A Pew Research Center survey published in May of 2021 revealed that 31% of American adults say they are “almost constantly” online. Nomophobia, the fear of being separated from your mobile phone, is an actual medical diagnosis, as is “ringxiety” (the uncanny feeling that always, somewhere, your phone is ringing) and “technostress” (the stress of adapting to new technologies, and/or the overidentification with them).
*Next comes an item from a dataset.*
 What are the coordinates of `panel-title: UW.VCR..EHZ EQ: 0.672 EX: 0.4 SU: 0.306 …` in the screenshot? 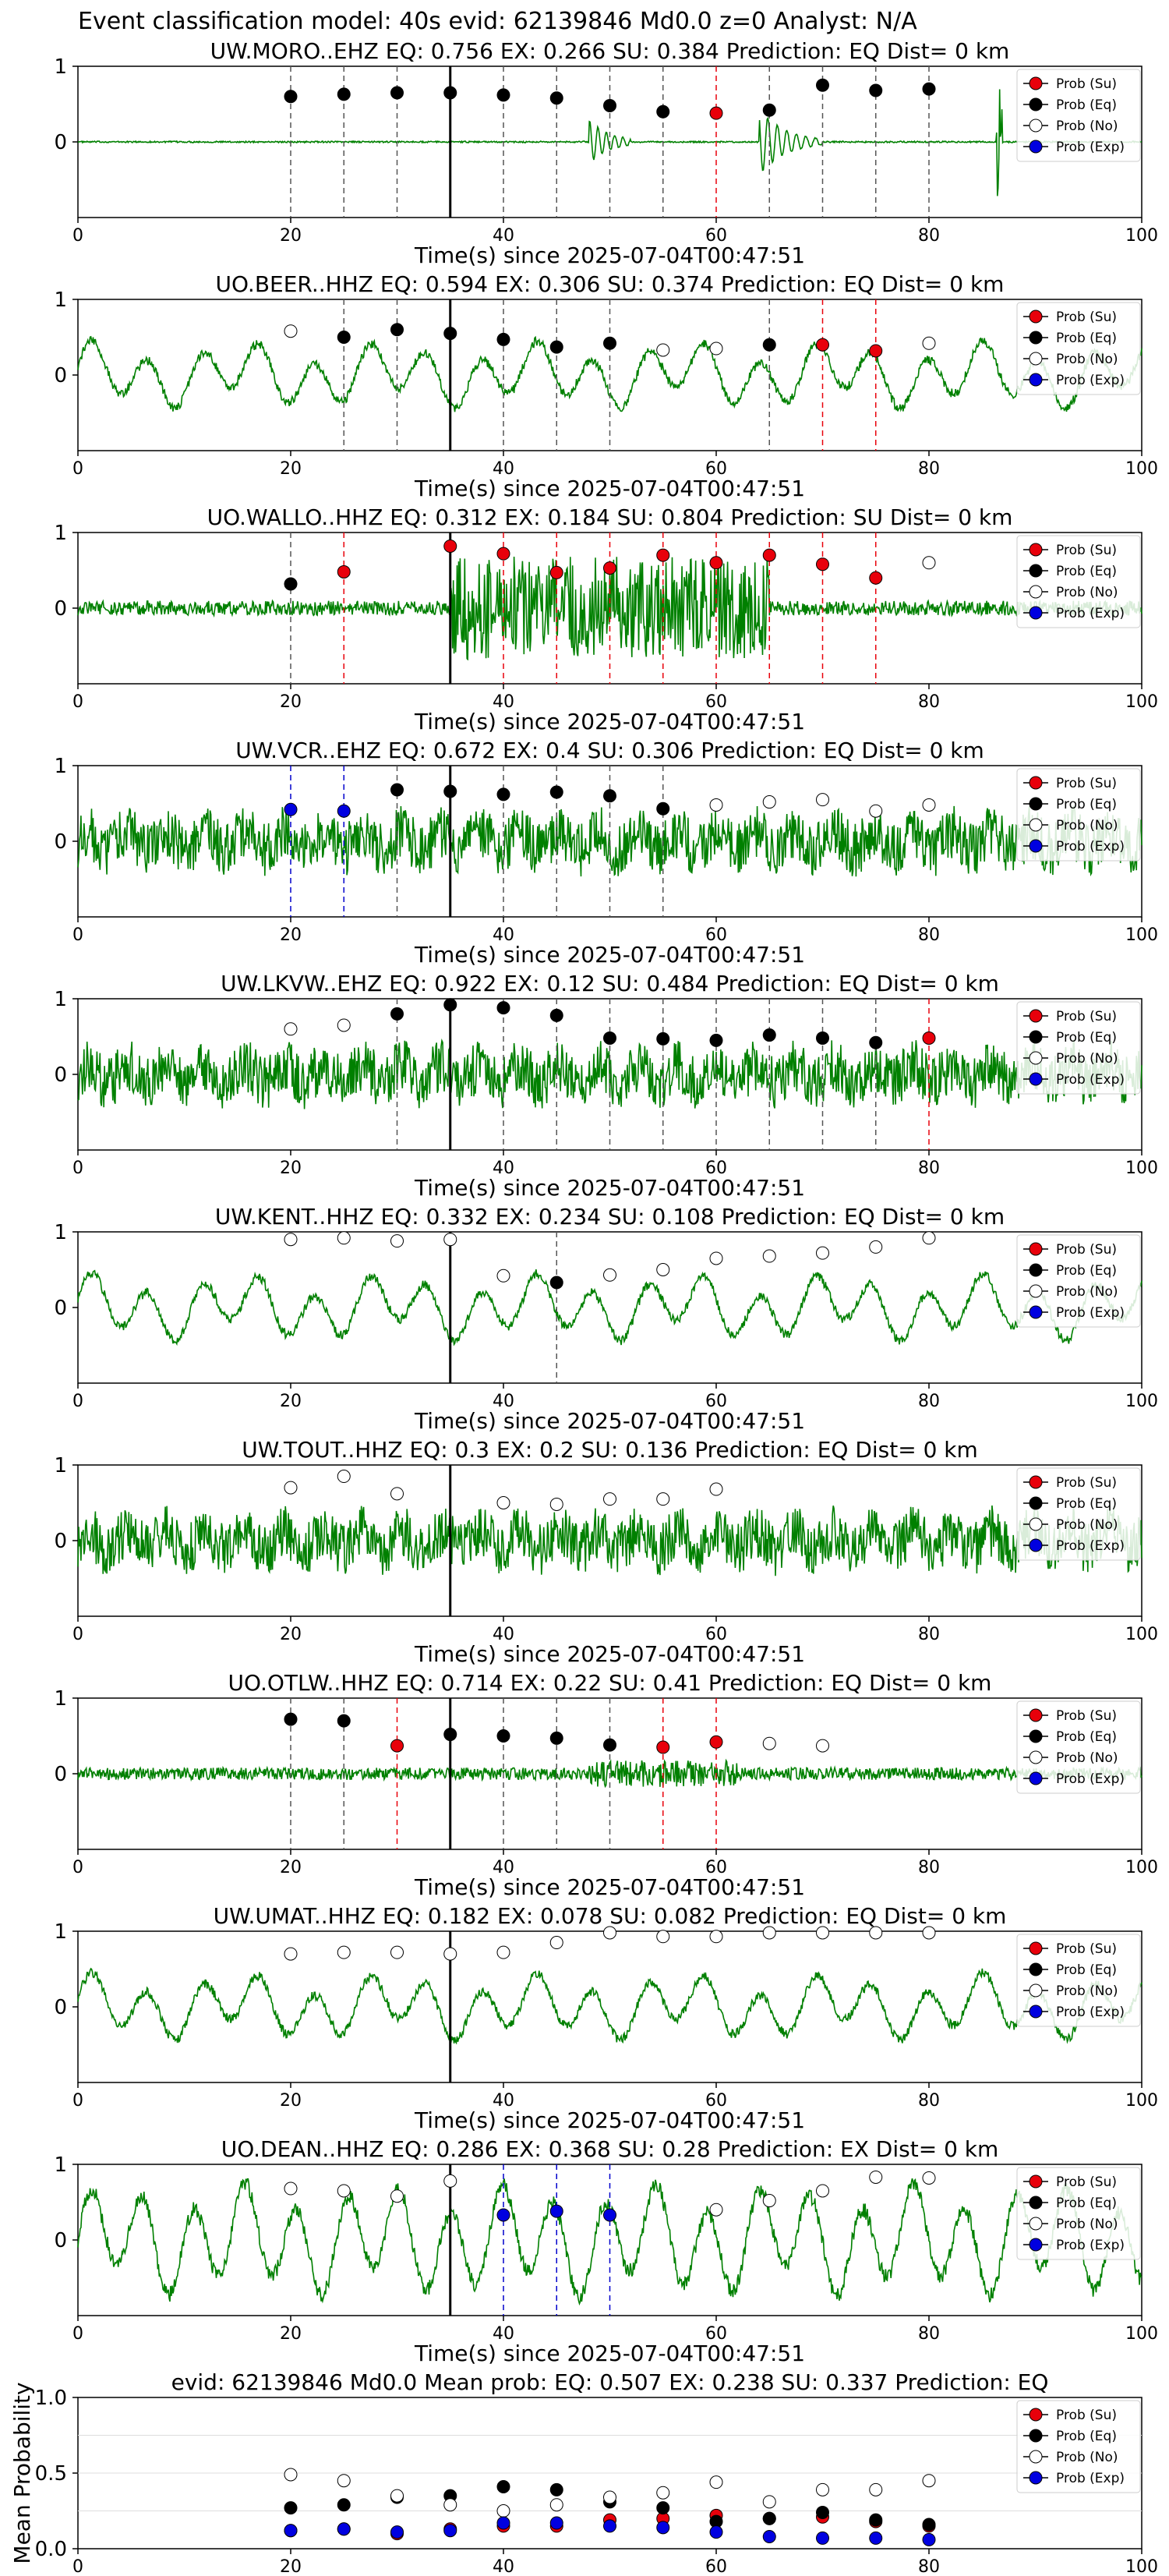 It's located at (610, 750).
Technological advancements have fundamentally altered human life across the globe, and there aren’t any signs of it slowing down. But—that’s not to say you can’t.

Restoring Balance

“If we have such an urgent need to block out the world,” writes Kyle Chayka in his book The Longing for Less, “something must be seriously wrong.” Chayka is reflecting on the growing popularity of digital detox events, recalling his experience at a weeklong tech-free retreat in rural Switzerland. “It culminated in a joyous epiphany one day…but all told it wasn’t an experience I would choose to repeat (too many mosquitoes), nor was it particularly convenient to drop out of the rest of my life in order to do it.”

Chayka is right to point out that the answer to a healthy relationship with technology (or anything) is not a binge and purge cycle. Detoxes and cleanses are great for abruptly interrupting undesired behaviors, but again, in their very name they imply that we are living with toxicity most of the time.
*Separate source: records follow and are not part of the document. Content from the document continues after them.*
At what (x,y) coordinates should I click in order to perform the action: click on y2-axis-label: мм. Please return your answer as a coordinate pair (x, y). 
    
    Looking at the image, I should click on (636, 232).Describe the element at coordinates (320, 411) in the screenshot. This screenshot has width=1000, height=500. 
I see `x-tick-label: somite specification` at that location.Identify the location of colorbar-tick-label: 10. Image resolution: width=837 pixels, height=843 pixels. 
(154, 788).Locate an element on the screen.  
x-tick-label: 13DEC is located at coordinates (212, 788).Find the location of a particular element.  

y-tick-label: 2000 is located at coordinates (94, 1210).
Instead of moving from one extreme to another, why not make the whole of everyday life better? Here are a few ideas in the spirit of equilibrium.

Less is More

  • Bookend your day with one hour of tech-free time after waking up in the morning and before sleeping at night. Remember what an interval feels like.
  • Leave your phone at home for short walks and bike rides, especially if you’re using the time to connect with your partner, kids, a friend, and certainly yourself!
  • Make a concerted effort to stop phubbing the people you love. In an On Being podcast episode, host Krista Tippett interviewed acclaimed couple’s therapist Esther Perel. Perel didn’t address phubbing by name, but she did drop “ambiguous loss” (the grief of having physical presence with emotional absence) as a common affliction in contemporary partnerships. You don’t need a psych degree to see how that syncs up with said phubs.
  • Hold fast the boundary between inspiration-seeking and consuming. What begins as an innocent dip into the feed to get ideas flowing can quickly stymy any and all creative energy. If you want to make something, make it. Make it new. Make it yours. Make it without the omnipresent algorithm. 
  • Consider adopting a weekly day of tech rest. You don’t have to be religious to benefit from a sabbath. If filling your time with non-virtual activities feels daunting (no judgement), check out the resources from Screen-Free Saturdays. Just don’t forget to print them out or write them down before the day begins!
  • Don’t take your phone—and its accompanying threat vigilance—to bed with you. Sleeping is better, and waking up will be too. Right this way, please.

Adaptation

A few years ago, a friend told me human anatomy was evolving so that the C7 vertebrae at the base of the neck would soon (how soon?) become a horn—an extension of the skeleton to counterbalance the head-hung-low stance of our “almost constant” scrolling. The image of it chilled me, literally to my bones. Not surprisingly, we couldn’t trace my friend’s digital footprints back to whatever source on whatever site in the infinity to confirm if this hypothesis was anything more than unscientific sensationalism (i.e. the internet once again serving up the anxiety of a very clear and certain maybe??).

That it could be speculated was enough for me, seating something deeply unnerving that needed attention. With the scaffolding of global life completely reconstituted by technology, why do we expect to be unchanged? We are and will continue to be. But, we can always readjust our posture. Gordon Gekko was a villain, let him grow the horn.